*** Text provided

The human face of adjustment

Published : Jan 05, 2002 00:00 IST

Since the introduction of the targeted public distribution system, access to food for the poor has come down in Maharashtra, revealing holes in a scheme that is supposed to be a safety net.

EVEN before the crack of dawn, women in Dharavi, Mumbai's big slum, wake up and brave the streets to grab a place in the queue for supplies under the public distribution system (PDS). "I put a stone or a can to mark my place at around 4 a.m. By around 8, I start standing in the line. Finally, we get kerosene by the afternoon," says Shakeela Bhanu Patel, from Samata Nagar. She may get quota of kerosene after a six-hour wait, but Shakeela has not been able to get ration foodgrains for the past one year. "The PDS shops have stopped selling rice and wheat for the past one year," she says.

Whatever little the ration shop sells is in high demand. Often fights break out in the queues. "My cousin was once caught in a stampede outside the ration shop. He was kicked in the stomach," says Shakeela. Her mother and brother sell vegetables on the street, while Shakeela does the house work. Their monthly income is Rs. 1,000; the below poverty line (BPL) cut-off norm is Rs. 15,000 a year. However, Shakeela's family has not been classified as a poor household under the government's targeted public distribution system (TPDS).

******
*** Material shown

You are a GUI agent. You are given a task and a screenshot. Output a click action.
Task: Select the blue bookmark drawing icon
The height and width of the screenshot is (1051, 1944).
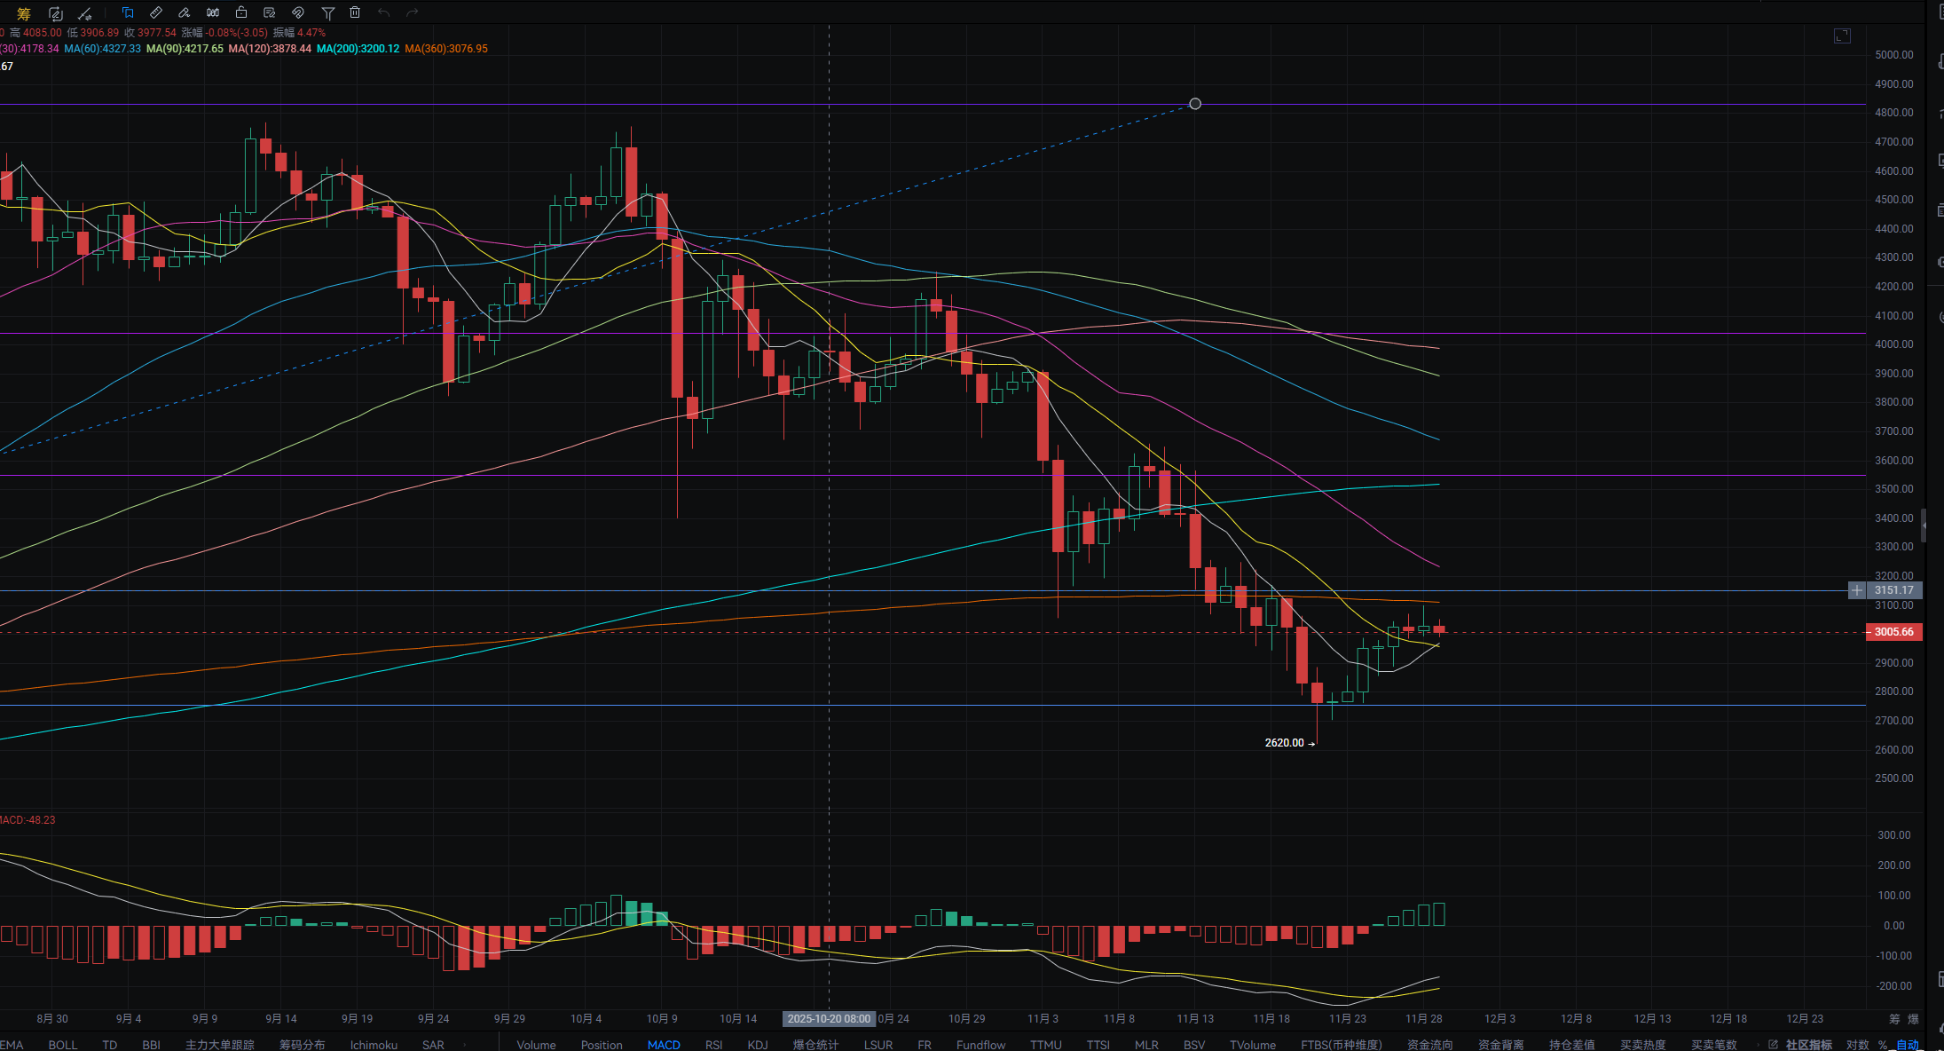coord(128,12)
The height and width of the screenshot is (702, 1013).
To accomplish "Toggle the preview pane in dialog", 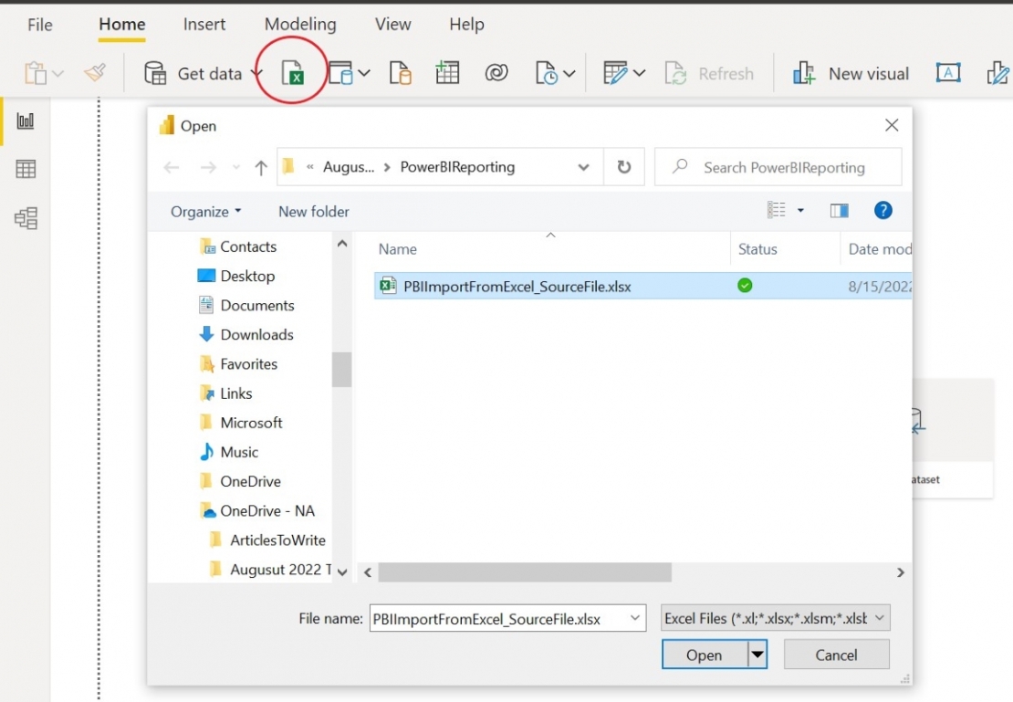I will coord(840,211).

******
*** Material shown

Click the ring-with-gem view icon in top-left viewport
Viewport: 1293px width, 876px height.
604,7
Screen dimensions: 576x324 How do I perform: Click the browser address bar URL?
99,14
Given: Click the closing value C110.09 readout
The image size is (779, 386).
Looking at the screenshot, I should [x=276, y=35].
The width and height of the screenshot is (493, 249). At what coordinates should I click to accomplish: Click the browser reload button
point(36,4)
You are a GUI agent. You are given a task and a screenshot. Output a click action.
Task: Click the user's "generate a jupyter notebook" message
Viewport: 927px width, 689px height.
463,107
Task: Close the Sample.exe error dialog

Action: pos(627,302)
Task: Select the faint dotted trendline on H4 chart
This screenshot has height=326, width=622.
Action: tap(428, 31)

******
*** Material shown

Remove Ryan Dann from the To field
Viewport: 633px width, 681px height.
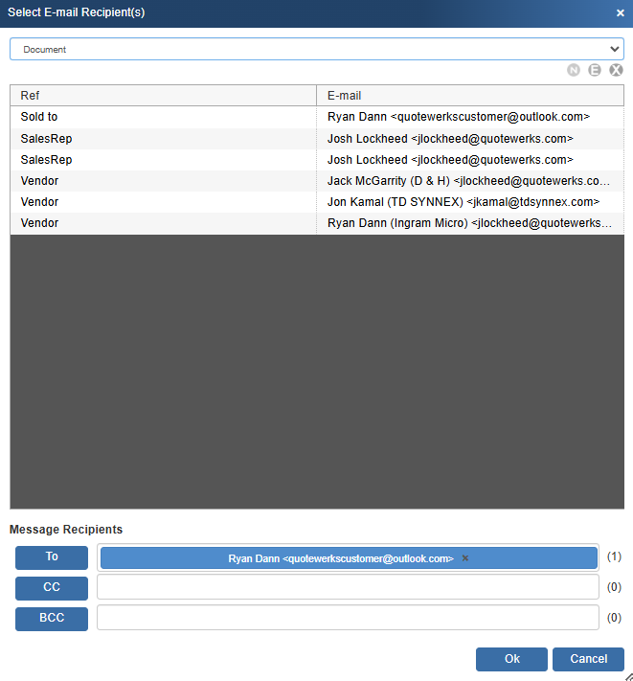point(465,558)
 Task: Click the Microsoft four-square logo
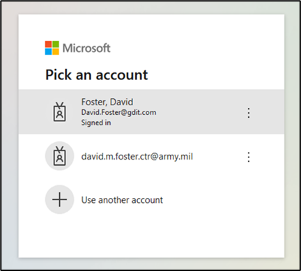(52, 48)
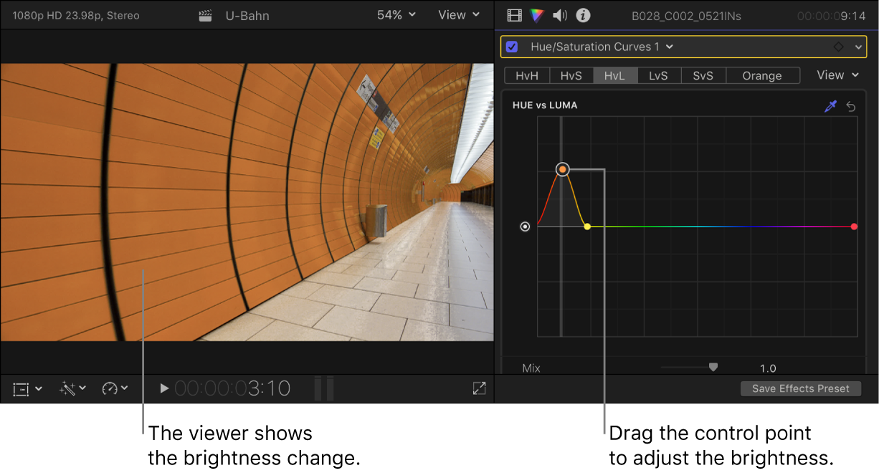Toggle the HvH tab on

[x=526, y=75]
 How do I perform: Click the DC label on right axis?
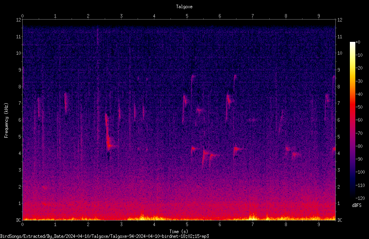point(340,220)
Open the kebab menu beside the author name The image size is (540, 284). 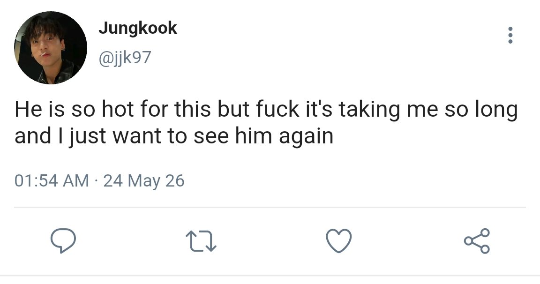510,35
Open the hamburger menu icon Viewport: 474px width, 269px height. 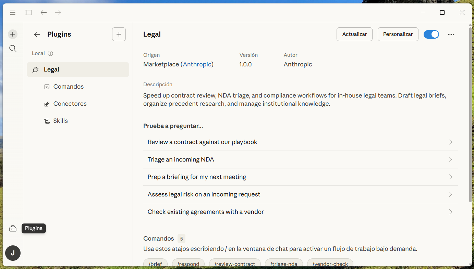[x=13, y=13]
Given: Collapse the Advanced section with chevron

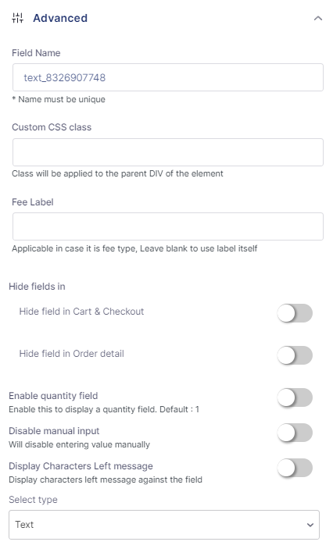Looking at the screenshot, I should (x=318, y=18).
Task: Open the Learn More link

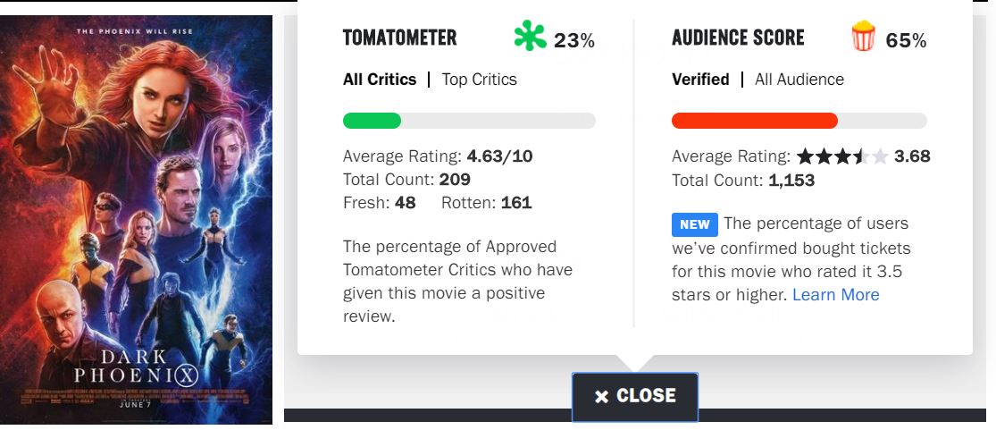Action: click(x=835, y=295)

******

• [Problem description] Write out the whole article on food rations in Maharashtra word for word, with nothing changed. The data isn't needed for anything here.

• [Exercise solution]
The human face of adjustment

Published : Jan 05, 2002 00:00 IST

Since the introduction of the targeted public distribution system, access to food for the poor has come down in Maharashtra, revealing holes in a scheme that is supposed to be a safety net.

EVEN before the crack of dawn, women in Dharavi, Mumbai's big slum, wake up and brave the streets to grab a place in the queue for supplies under the public distribution system (PDS). "I put a stone or a can to mark my place at around 4 a.m. By around 8, I start standing in the line. Finally, we get kerosene by the afternoon," says Shakeela Bhanu Patel, from Samata Nagar. She may get quota of kerosene after a six-hour wait, but Shakeela has not been able to get ration foodgrains for the past one year. "The PDS shops have stopped selling rice and wheat for the past one year," she says.

Whatever little the ration shop sells is in high demand. Often fights break out in the queues. "My cousin was once caught in a stampede outside the ration shop. He was kicked in the stomach," says Shakeela. Her mother and brother sell vegetables on the street, while Shakeela does the house work. Their monthly income is Rs. 1,000; the below poverty line (BPL) cut-off norm is Rs. 15,000 a year. However, Shakeela's family has not been classified as a poor household under the government's targeted public distribution system (TPDS).